International relations, as it is presented in the flow of daily news, concerns a large number of disparate events: leaders are meeting, negotiations are concluded, wars are started, acts of terror committed, and so on. In order to make sense of all this information we need to know a lot about the contemporary world and its history; we need to understand how all the disparate events hang together.
Theories of International Relations allow us to understand and try to make sense of the world around us through various lenses, each of which represents a different theoretical perspective. In order to consider the field as a whole for beginners it is necessary to simplify International Relations theory.

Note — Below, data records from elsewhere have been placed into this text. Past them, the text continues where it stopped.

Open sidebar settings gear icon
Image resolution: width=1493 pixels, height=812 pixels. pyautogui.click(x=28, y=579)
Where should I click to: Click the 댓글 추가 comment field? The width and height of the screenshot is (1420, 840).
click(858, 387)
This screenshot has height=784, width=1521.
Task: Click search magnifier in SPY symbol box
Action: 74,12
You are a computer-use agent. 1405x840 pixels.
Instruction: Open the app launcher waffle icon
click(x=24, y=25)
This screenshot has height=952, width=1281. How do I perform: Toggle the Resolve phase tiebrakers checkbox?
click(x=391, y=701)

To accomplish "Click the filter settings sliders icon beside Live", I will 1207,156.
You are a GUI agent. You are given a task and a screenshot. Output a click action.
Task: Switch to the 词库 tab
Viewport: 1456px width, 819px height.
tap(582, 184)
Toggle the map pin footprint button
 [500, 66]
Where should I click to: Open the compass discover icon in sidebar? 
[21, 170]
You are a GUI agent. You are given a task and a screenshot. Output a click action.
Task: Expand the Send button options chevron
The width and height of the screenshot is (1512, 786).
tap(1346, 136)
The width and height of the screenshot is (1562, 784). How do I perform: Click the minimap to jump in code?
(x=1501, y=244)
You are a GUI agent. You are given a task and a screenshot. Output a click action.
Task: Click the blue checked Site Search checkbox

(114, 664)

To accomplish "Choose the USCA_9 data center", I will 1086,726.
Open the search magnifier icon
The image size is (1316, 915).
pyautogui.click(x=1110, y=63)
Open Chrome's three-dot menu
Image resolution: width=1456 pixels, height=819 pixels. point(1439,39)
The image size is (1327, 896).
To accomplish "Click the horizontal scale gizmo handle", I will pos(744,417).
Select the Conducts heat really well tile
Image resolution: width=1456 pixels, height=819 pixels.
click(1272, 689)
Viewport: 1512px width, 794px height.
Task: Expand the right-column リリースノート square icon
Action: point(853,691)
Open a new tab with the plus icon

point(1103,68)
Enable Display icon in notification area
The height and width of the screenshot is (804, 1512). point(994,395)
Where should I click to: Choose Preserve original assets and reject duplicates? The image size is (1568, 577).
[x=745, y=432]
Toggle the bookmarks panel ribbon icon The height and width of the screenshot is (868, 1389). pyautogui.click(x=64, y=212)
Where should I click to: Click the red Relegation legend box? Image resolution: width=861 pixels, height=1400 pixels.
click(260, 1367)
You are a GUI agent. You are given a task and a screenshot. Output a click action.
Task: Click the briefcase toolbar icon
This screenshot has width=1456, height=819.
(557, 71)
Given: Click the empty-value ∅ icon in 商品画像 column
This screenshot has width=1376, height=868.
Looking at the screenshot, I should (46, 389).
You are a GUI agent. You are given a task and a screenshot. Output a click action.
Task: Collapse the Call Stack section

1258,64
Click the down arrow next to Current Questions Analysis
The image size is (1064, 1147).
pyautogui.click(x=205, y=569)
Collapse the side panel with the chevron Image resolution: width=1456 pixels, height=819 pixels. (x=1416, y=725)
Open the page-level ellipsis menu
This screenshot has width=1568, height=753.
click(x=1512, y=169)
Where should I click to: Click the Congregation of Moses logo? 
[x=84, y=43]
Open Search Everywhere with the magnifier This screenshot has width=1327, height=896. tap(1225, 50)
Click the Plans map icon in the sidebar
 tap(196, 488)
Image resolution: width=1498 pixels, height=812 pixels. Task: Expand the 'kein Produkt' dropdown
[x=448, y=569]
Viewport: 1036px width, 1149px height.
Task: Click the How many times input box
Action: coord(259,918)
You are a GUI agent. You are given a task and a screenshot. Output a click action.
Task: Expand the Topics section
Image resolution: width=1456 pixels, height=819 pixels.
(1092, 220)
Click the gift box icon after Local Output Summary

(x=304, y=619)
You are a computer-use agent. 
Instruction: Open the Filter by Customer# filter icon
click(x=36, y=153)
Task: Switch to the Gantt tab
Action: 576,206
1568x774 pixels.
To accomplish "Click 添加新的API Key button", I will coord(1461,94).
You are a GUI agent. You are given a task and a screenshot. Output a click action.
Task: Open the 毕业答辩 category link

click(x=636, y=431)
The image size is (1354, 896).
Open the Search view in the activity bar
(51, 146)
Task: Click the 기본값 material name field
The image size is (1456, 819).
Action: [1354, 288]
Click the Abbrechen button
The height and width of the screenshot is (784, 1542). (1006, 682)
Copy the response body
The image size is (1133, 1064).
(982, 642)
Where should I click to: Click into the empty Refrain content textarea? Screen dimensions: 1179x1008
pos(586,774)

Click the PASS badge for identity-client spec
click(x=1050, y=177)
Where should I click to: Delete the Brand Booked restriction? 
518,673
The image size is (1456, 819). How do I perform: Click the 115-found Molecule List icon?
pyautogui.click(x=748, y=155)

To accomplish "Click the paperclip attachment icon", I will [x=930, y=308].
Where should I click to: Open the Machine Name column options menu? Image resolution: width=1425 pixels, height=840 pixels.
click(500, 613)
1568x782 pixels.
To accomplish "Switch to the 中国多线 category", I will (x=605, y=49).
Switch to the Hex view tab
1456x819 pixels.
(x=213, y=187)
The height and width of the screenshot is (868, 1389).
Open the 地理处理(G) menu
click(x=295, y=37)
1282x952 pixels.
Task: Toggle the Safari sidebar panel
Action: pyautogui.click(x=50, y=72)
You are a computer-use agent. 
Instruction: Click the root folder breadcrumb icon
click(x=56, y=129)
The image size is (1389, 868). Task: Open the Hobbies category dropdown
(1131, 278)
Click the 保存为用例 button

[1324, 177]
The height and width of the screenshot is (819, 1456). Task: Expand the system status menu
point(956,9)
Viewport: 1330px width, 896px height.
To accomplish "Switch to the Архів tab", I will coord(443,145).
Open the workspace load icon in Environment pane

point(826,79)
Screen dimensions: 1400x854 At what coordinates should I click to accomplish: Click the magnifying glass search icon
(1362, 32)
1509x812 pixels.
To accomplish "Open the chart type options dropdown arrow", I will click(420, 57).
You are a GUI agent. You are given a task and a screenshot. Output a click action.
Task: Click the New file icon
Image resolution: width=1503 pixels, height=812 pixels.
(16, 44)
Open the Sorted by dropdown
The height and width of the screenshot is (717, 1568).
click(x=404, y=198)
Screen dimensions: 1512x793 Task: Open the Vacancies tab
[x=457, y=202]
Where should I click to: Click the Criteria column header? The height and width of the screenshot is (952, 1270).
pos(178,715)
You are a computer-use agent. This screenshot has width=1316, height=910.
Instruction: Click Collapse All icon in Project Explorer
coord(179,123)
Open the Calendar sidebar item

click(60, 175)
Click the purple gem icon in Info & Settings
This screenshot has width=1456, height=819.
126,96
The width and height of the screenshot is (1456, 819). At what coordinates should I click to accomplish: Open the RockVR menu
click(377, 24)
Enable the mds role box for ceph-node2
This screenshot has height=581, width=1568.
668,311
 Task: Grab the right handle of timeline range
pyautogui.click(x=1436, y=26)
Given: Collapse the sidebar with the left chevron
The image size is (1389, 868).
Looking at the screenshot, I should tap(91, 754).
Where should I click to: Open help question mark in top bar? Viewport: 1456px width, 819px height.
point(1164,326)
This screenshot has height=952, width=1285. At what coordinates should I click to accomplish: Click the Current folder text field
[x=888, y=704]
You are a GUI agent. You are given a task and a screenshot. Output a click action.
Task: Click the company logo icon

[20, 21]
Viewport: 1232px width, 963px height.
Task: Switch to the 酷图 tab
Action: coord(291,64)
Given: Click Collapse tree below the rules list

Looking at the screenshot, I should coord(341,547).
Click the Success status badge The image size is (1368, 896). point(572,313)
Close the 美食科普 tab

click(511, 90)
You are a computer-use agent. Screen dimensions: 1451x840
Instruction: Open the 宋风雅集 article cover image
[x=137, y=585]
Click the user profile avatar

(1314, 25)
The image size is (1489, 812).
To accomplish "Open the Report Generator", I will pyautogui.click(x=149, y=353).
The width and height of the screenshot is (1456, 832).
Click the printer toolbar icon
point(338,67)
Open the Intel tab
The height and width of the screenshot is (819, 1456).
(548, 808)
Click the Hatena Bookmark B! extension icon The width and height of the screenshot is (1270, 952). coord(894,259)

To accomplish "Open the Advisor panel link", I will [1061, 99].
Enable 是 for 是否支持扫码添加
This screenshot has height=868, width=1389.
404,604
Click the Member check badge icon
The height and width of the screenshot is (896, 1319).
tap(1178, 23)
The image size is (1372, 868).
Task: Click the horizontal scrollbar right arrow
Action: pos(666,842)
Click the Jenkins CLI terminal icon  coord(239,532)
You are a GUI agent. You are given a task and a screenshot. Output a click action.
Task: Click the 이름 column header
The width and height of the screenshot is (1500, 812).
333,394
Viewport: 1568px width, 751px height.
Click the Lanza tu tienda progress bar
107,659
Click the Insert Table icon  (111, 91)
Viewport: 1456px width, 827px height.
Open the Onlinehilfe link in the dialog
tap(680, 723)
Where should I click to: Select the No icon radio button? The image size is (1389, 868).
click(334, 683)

This chapter does so by situating IR theory on a three-part spectrum of traditional theories, middle-ground theories and critical theories. Examples are used throughout to help bring meaning and perspective to these positions. Readers are also encouraged to consult this book’s companion text, International Relations Theory (2017), which expands greatly on the subject matter of this chapter.
Before we get started, one very important note. You may notice that some of the theories you are introduced to here are referred to by names that also occur in other disciplines. Sometimes this can be confusing as, for example, realism in IR is not the same as realism in art.
Similarly, you may hear the word ‘liberal’ being used to describe someone’s personal views, but in IR liberalism means something quite distinct. To avoid any confusion, this note will serve as a caveat that in this chapter we only refer to the theories concerned as they have been developed within the discipline of International Relations.